Clicks are most often CPU / buffer related problems, however. On my
laptop, for instance, I have to disable the wireless card if I want to
use even a very simple PD patch and not get clicks, for example. I
have to disable it for using other audio apps, also - but the problems
in PD are always more severe than any other audio program.

~David

On 11/28/06, day 5 <[EMAIL PROTECTED]> wrote:
Consider that digital audio is represented simply as instantaneous
pressure values for the speaker membrane. This problem is actually
quite common when you change from a positive or negative pressure value
to a null crossing in the space of one sample.
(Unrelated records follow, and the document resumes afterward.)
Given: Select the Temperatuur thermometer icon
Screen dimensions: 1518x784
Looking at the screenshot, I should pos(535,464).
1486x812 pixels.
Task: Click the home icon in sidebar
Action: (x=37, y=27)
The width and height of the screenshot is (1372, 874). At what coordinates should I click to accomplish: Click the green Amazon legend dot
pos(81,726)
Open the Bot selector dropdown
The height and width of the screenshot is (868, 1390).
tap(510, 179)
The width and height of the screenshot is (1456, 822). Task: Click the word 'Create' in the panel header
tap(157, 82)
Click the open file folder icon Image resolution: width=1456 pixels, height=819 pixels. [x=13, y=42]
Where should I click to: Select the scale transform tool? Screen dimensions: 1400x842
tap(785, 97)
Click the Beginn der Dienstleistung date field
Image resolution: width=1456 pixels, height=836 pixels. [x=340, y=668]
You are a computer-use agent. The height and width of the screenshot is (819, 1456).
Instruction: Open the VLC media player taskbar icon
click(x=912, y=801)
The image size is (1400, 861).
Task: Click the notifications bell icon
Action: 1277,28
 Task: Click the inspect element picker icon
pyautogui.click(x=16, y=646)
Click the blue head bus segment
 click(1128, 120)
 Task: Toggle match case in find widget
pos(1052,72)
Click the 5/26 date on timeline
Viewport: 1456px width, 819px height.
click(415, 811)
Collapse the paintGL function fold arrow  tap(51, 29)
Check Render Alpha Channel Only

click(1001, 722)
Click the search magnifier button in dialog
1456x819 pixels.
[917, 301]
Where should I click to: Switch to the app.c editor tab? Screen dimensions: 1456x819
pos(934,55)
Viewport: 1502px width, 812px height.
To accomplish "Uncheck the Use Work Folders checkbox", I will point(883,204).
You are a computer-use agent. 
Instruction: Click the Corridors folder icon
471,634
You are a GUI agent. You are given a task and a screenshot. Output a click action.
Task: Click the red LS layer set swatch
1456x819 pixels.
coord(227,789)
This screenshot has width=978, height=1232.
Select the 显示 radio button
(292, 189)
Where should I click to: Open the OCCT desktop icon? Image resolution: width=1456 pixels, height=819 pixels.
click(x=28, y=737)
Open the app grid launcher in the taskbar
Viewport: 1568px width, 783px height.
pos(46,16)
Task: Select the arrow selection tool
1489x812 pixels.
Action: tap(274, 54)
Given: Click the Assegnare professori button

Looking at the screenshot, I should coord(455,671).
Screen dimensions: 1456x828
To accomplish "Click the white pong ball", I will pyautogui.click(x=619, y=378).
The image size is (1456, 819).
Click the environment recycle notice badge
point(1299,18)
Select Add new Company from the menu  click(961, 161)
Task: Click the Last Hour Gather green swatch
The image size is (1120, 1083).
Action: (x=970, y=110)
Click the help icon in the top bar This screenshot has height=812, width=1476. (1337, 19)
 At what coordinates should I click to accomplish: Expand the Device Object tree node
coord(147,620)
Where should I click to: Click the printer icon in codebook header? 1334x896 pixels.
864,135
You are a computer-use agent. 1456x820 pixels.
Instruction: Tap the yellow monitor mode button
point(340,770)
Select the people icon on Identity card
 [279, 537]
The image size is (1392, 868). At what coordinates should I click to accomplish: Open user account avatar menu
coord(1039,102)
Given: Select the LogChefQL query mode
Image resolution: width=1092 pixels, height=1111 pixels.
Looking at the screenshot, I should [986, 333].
The solution is to use some kind of envelope generator scaling before
passing your audio output to the [dac~].


./d5

On Nov 28, 2006, at 9:01 AM, hard off wrote:

> has anybody else experienced small clicks every now and then from pd's
> oscillators?
>
> i have noticed it before with [phasor~], and today i was getting it
> pretty badly with [cos~]..about 1 click every 10 seconds.
>
> this is nothing to do with the contents of the patch, because just a
> [cos~] connected to a [dac~] was making the same thing happen.
> ...it's nothing to do with dac~ or my sound hardware either, because
> disconnecting the [cos~] from the [dac~] stopped the clicks.